◆ TASK BRIEF
Copy word for word the part of the Mountainside Pool text starting at "Mountainside Outdoor Pool" and ending at "concrete in Ontario.".

◆ READING PASSAGE
════════════════
Mountainside Outdoor Pool (2205 Mount Forest Dr.) is more than 50 years old and while it had served the community well, it was time for the popular outdoor community pool to get revitalized and renewed.

After being closed for two years, Mountainside Pool will be have its grand reopening and ribbon-cutting on Friday, June 30 (scroll further down for more details about the reopening event and free swims).

The Mountainside Pool revitalization project began in September 2021 and was scheduled to reopen in August 2022. While every effort was made to complete the project within this timeline, it had to remain closed due to trade strikes, specifically excavator and concrete in Ontario.

The new and improved Mountainside Pool and Splash Pad has many exciting features for the community including:

  • A new pool with a beach entry and three separate 50M lap lanes;
  • Accessibility ramps;
  • Water spray features;
  • Climbing wall;
  • Waterslide; and
  • Shade structures.
════════════════
◆ RECORDED INFORMATION

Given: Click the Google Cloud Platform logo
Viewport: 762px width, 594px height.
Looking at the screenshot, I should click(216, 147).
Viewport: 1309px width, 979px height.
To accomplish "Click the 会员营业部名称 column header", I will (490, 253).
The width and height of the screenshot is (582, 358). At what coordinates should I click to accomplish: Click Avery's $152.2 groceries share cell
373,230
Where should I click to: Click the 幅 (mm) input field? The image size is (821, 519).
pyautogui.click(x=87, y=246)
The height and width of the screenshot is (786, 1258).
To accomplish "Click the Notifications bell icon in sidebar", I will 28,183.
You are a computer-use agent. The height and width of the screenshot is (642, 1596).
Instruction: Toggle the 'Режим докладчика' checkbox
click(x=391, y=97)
════════════════
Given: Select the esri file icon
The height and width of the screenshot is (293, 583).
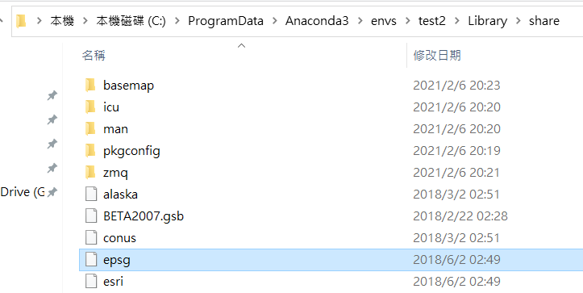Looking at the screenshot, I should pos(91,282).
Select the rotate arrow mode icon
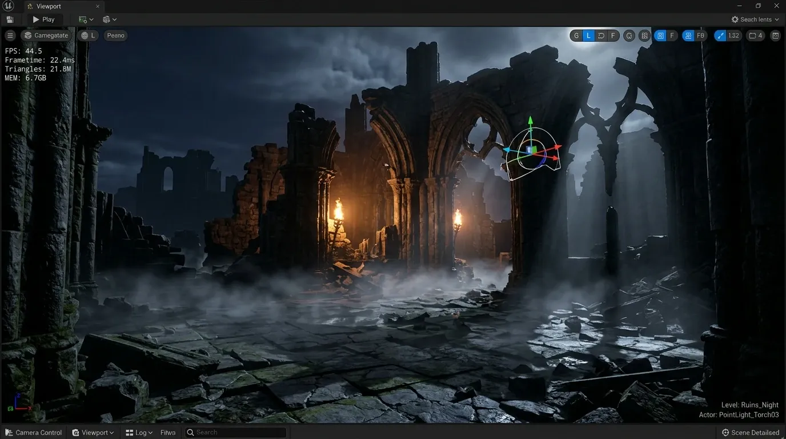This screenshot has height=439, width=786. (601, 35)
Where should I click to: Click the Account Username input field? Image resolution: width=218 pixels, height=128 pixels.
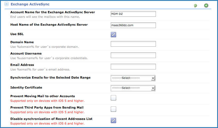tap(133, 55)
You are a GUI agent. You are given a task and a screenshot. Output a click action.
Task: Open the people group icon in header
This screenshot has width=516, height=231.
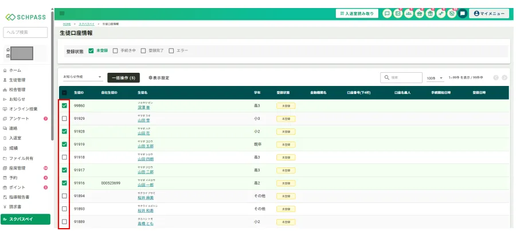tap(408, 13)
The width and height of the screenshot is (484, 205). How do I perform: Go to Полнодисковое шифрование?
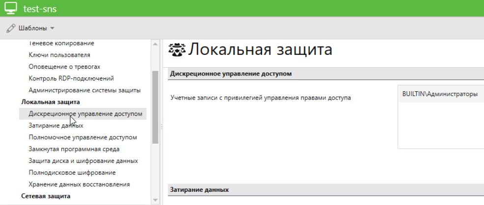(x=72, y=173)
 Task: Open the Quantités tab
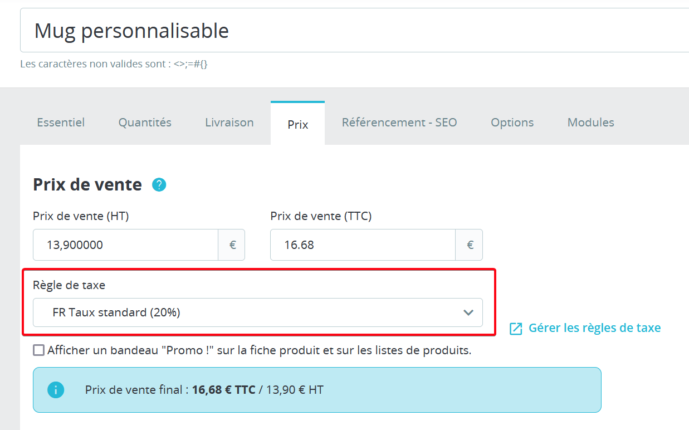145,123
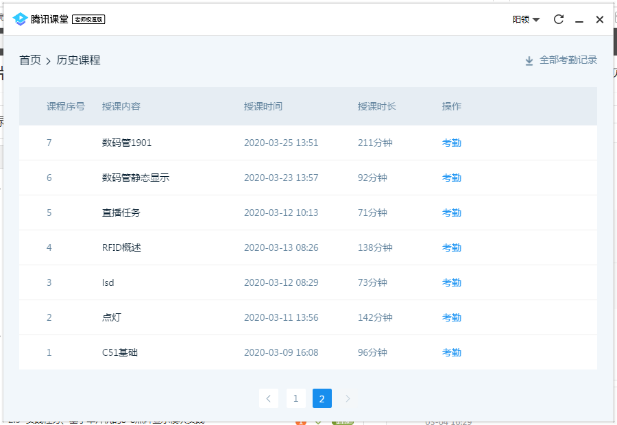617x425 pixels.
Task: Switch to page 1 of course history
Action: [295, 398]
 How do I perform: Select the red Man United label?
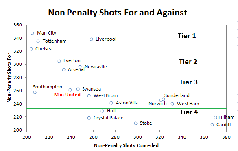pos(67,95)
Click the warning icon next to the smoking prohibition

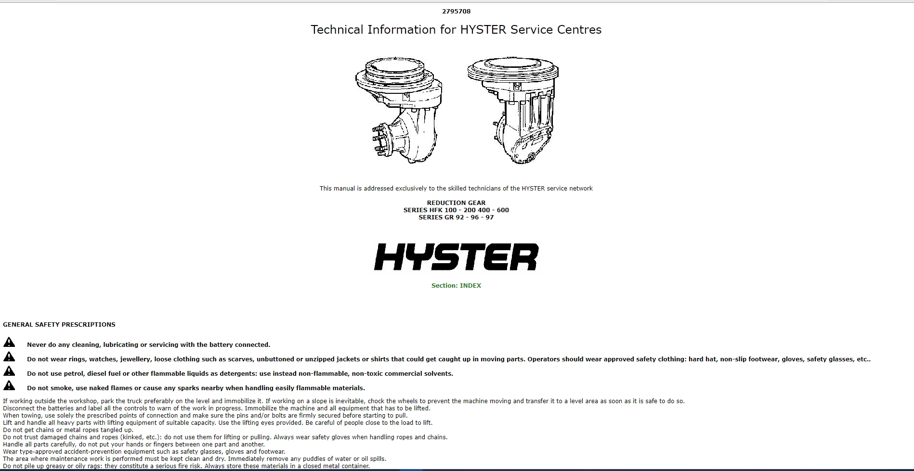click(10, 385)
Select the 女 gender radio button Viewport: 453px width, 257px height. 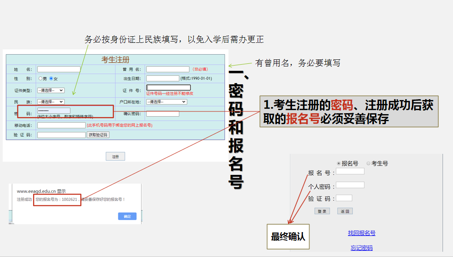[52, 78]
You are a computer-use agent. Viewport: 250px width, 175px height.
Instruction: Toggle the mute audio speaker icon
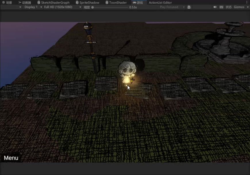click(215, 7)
════════════════
◆ EXERCISE ANSWER
Mountainside Outdoor Pool (2205 Mount Forest Dr.) is more than 50 years old and while it had served the community well, it was time for the popular outdoor community pool to get revitalized and renewed.

After being closed for two years, Mountainside Pool will be have its grand reopening and ribbon-cutting on Friday, June 30 (scroll further down for more details about the reopening event and free swims).

The Mountainside Pool revitalization project began in September 2021 and was scheduled to reopen in August 2022. While every effort was made to complete the project within this timeline, it had to remain closed due to trade strikes, specifically excavator and concrete in Ontario.